The problem: Present each line of the entries below that holds the word "settings".

━━━

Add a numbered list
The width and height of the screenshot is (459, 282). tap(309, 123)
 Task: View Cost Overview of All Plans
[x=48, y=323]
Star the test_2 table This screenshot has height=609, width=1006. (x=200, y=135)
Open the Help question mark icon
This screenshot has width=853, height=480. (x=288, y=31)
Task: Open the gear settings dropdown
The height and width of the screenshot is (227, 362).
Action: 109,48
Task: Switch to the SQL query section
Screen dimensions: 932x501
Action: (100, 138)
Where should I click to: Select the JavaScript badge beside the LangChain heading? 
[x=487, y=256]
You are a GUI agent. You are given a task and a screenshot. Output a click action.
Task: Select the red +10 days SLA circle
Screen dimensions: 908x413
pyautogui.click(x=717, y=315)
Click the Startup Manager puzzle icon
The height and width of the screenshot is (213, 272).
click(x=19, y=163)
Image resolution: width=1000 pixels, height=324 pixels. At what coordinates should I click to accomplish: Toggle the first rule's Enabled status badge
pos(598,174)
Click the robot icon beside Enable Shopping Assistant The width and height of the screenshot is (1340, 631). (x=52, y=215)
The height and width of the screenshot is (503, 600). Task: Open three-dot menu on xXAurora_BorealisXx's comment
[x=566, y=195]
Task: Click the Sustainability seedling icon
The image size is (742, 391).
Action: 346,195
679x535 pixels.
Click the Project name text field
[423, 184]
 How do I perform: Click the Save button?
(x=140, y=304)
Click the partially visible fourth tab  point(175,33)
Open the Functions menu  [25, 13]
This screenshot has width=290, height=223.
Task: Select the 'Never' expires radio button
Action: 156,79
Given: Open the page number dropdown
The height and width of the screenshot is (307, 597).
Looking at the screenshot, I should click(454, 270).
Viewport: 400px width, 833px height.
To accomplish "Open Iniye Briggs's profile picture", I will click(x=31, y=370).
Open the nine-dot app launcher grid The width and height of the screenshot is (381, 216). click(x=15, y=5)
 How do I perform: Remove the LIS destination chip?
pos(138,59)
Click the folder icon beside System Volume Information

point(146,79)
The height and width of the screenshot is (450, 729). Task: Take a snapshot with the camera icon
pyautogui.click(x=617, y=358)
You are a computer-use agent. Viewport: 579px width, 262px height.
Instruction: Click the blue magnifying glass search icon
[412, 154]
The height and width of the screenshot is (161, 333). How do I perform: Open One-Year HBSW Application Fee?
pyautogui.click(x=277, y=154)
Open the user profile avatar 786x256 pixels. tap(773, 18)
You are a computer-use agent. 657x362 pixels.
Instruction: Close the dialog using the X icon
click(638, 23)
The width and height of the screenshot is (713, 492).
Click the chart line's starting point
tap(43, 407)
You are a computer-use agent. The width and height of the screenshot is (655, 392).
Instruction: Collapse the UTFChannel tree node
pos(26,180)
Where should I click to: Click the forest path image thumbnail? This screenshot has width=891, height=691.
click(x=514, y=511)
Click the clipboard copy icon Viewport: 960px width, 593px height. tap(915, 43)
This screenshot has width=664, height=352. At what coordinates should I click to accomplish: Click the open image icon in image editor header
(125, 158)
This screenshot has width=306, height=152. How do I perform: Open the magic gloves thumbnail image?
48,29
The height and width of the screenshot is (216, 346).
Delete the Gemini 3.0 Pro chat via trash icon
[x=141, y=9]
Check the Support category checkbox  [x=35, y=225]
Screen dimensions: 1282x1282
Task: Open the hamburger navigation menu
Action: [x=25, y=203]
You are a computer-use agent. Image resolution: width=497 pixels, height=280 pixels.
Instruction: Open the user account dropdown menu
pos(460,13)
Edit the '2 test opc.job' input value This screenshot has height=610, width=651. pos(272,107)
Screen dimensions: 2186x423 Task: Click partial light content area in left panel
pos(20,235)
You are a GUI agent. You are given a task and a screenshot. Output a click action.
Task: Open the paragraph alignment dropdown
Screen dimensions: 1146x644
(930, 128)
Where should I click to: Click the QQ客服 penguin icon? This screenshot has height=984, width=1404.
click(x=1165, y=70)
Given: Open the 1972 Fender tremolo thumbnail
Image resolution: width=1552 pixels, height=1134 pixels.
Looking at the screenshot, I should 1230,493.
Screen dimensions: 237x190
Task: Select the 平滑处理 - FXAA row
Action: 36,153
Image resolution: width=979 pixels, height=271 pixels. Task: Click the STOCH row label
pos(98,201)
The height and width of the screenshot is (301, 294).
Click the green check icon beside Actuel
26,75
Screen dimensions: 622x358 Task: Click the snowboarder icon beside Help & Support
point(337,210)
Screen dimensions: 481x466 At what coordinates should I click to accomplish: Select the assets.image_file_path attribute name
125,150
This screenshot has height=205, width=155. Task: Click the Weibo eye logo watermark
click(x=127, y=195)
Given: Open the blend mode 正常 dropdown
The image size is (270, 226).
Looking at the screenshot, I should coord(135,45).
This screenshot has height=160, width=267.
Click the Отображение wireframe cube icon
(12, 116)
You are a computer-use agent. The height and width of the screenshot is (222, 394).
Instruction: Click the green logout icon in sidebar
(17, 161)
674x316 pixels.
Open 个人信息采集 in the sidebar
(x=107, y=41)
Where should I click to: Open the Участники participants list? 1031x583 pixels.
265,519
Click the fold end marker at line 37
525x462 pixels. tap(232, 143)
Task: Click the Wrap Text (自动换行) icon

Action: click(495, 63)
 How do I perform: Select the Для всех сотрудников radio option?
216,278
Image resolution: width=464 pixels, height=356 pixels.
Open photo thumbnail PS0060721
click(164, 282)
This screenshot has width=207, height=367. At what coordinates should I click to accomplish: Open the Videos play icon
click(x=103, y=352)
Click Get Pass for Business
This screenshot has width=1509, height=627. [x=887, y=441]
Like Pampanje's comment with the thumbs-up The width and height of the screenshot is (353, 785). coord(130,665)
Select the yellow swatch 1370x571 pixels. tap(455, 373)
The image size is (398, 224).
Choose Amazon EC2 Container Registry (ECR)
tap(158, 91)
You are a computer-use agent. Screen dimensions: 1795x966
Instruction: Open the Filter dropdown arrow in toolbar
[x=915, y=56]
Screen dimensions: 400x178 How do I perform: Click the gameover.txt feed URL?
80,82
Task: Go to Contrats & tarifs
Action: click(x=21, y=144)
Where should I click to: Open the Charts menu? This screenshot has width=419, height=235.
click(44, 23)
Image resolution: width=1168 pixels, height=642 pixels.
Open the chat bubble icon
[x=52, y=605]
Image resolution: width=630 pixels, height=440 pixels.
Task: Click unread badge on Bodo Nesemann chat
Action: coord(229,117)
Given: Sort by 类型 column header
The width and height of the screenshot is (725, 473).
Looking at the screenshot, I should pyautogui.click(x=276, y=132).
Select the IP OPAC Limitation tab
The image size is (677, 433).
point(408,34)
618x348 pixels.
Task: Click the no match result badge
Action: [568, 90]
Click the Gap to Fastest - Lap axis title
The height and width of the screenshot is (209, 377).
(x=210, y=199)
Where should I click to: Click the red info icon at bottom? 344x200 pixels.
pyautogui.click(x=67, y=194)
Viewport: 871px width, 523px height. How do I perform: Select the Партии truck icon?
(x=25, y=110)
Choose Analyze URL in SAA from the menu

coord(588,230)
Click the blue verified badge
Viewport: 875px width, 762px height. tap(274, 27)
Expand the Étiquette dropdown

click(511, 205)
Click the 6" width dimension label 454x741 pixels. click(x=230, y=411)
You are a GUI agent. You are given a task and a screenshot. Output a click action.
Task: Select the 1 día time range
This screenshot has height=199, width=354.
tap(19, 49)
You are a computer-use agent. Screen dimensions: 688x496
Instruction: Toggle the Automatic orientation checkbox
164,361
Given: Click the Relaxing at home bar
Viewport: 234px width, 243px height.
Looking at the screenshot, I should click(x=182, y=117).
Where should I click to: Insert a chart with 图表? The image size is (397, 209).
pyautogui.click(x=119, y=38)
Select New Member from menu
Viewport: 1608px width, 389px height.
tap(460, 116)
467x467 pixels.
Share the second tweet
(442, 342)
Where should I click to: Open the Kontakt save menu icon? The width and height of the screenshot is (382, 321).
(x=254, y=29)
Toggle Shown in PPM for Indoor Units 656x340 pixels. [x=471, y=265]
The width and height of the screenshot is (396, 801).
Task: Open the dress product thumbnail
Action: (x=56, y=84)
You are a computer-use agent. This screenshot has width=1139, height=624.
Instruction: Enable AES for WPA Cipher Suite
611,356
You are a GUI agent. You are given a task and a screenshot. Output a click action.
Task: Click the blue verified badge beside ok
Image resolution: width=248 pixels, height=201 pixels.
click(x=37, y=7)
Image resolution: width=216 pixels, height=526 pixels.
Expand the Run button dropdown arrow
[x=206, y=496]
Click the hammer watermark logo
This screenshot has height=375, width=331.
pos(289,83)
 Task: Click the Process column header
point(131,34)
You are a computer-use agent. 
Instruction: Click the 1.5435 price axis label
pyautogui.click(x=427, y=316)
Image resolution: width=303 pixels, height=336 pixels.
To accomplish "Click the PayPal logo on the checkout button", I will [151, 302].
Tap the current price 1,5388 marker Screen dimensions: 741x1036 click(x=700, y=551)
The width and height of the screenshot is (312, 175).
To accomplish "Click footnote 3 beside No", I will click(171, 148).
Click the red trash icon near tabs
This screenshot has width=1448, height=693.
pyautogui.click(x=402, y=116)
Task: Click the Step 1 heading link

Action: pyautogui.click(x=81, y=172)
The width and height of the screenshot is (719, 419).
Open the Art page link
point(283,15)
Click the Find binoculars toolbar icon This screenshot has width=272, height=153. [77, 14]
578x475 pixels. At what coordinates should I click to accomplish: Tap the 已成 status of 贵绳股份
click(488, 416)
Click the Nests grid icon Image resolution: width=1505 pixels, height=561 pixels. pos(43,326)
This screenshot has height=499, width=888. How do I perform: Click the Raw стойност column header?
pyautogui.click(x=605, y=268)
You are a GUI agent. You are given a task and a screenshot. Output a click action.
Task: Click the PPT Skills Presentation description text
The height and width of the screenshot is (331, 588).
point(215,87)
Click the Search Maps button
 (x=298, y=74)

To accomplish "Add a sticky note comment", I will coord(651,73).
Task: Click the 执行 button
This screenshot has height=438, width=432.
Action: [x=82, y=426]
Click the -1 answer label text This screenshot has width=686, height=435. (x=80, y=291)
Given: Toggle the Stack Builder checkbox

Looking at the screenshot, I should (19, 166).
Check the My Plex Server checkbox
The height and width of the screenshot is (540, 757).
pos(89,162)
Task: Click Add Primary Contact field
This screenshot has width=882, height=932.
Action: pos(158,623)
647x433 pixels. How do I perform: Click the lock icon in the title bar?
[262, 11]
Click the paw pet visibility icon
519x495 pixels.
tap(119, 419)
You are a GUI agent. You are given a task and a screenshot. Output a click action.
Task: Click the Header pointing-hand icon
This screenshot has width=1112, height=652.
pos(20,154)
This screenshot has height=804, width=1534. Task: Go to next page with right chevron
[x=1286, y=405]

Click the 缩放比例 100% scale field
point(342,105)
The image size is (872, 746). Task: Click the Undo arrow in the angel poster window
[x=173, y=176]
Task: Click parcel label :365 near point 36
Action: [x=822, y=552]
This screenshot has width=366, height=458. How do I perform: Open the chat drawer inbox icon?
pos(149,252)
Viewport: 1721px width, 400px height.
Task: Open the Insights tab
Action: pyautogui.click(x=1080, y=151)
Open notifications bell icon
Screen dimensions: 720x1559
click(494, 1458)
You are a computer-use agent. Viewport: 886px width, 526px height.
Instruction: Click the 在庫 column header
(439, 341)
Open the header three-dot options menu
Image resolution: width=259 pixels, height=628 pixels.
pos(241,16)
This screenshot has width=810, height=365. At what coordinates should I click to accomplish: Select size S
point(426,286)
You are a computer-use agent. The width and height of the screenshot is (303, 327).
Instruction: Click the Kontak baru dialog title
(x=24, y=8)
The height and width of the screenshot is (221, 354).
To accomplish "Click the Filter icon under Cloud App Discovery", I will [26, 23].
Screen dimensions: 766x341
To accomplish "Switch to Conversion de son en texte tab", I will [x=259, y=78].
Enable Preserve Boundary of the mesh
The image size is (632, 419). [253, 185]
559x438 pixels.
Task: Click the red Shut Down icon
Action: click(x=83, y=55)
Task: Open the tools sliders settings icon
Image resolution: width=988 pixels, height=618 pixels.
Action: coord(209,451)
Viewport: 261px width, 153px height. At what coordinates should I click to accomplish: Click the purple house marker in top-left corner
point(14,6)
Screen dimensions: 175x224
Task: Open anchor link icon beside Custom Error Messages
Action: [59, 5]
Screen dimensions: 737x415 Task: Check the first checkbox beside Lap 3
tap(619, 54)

━━━

Solution to this problem:
Task: Open the gear settings dropdown
Task: Open the tools sliders settings icon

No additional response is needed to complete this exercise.